**Task requirements:** Write out exactly the lines from the one containing "You are a computer-use agent. Viewport: 597px" to the end of the material, both ends included, and nothing else. Leave pictures out.

--- --- ---

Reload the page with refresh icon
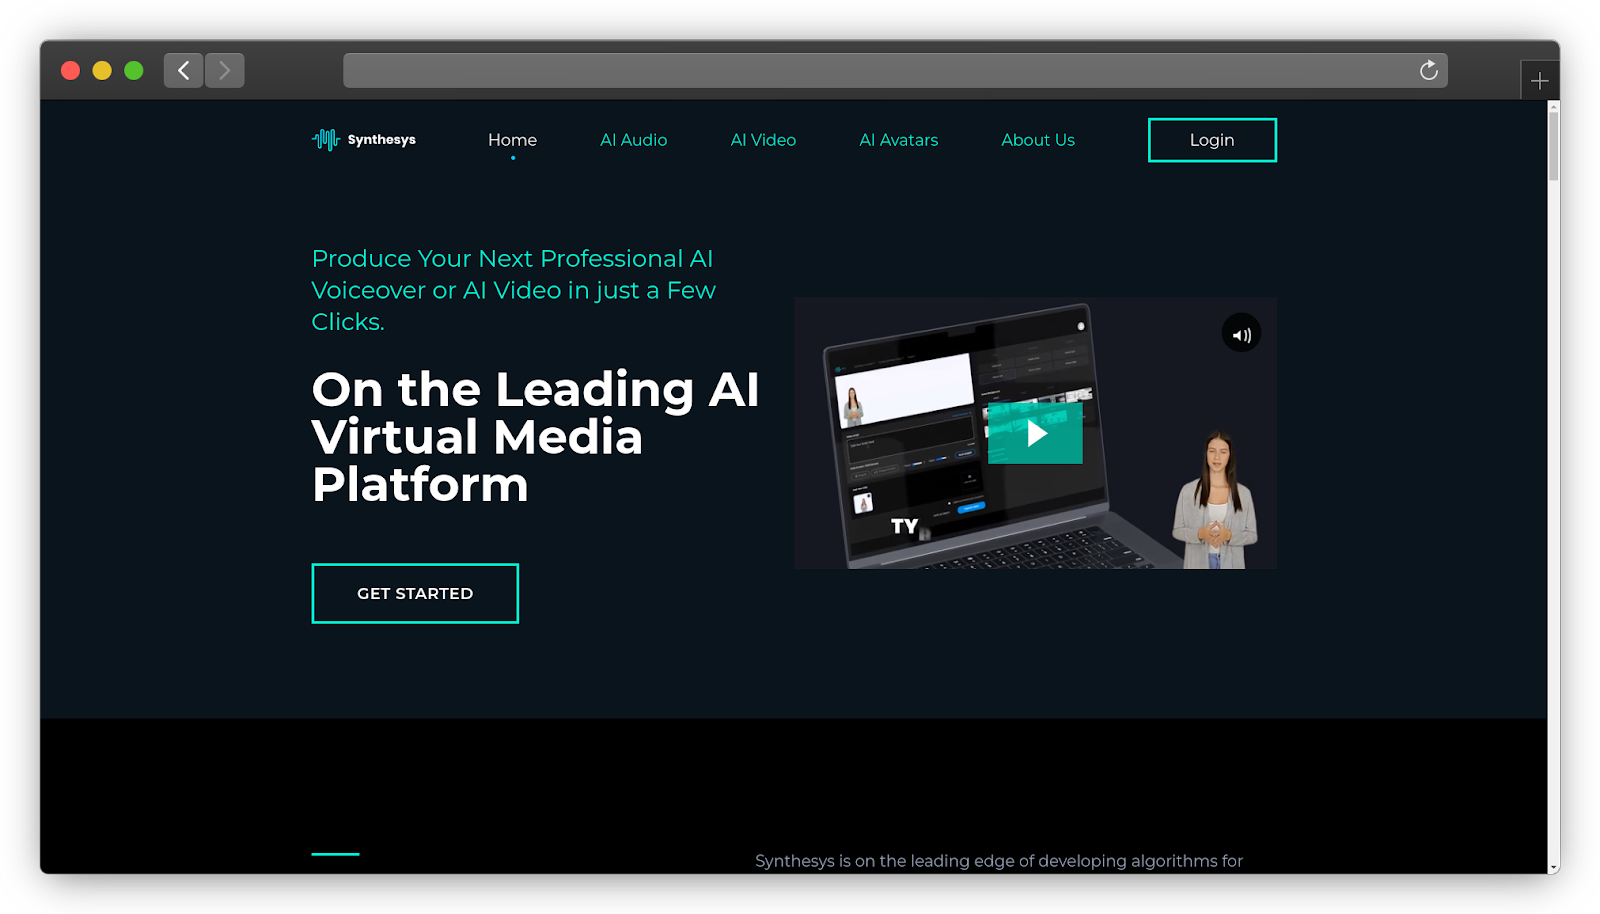1600x914 pixels. (1428, 70)
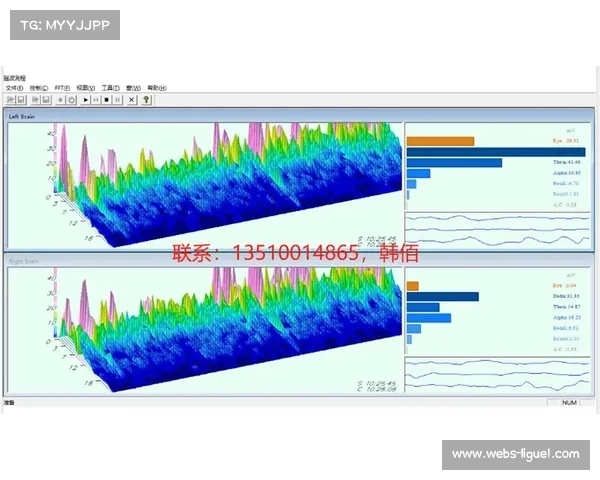
Task: Pause playback with the toolbar pause icon
Action: click(119, 100)
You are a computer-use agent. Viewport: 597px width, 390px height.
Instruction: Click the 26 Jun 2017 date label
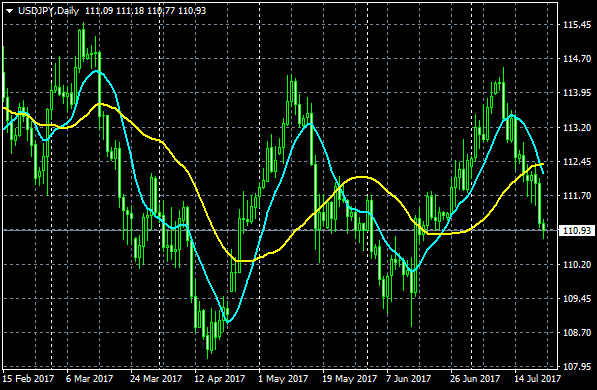click(x=475, y=379)
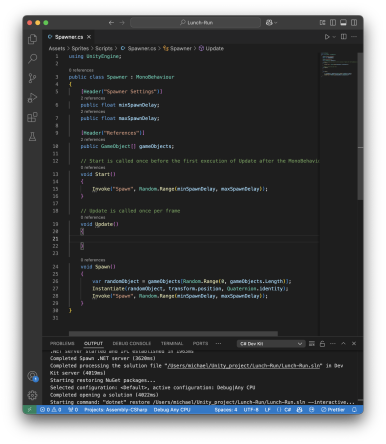Viewport: 386px width, 444px height.
Task: Open Run and Debug view
Action: (32, 98)
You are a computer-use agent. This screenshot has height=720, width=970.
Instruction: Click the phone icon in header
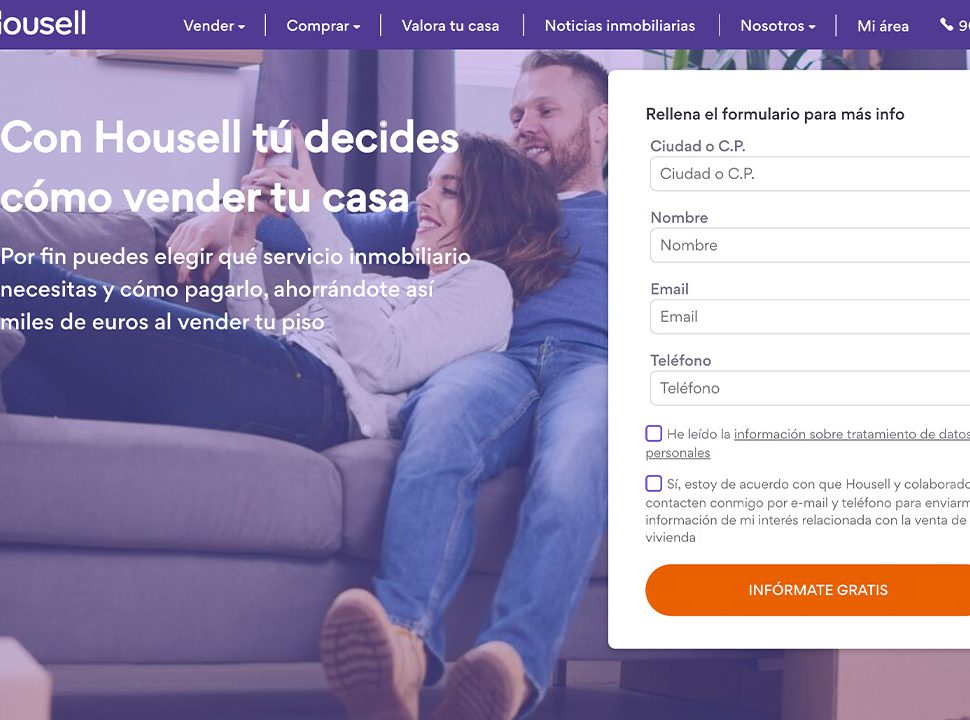click(946, 24)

--- --- ---

**Solved problem:**
You are a computer-use agent. Viewport: 597px width, 390px height.
Instruction: Click the 26 Jun 2017 date label
click(x=475, y=379)
Viewport: 386px width, 444px height.
Task: Open Run and Debug view
Action: (32, 98)
You are a computer-use agent. This screenshot has height=720, width=970.
Instruction: Click the phone icon in header
click(946, 24)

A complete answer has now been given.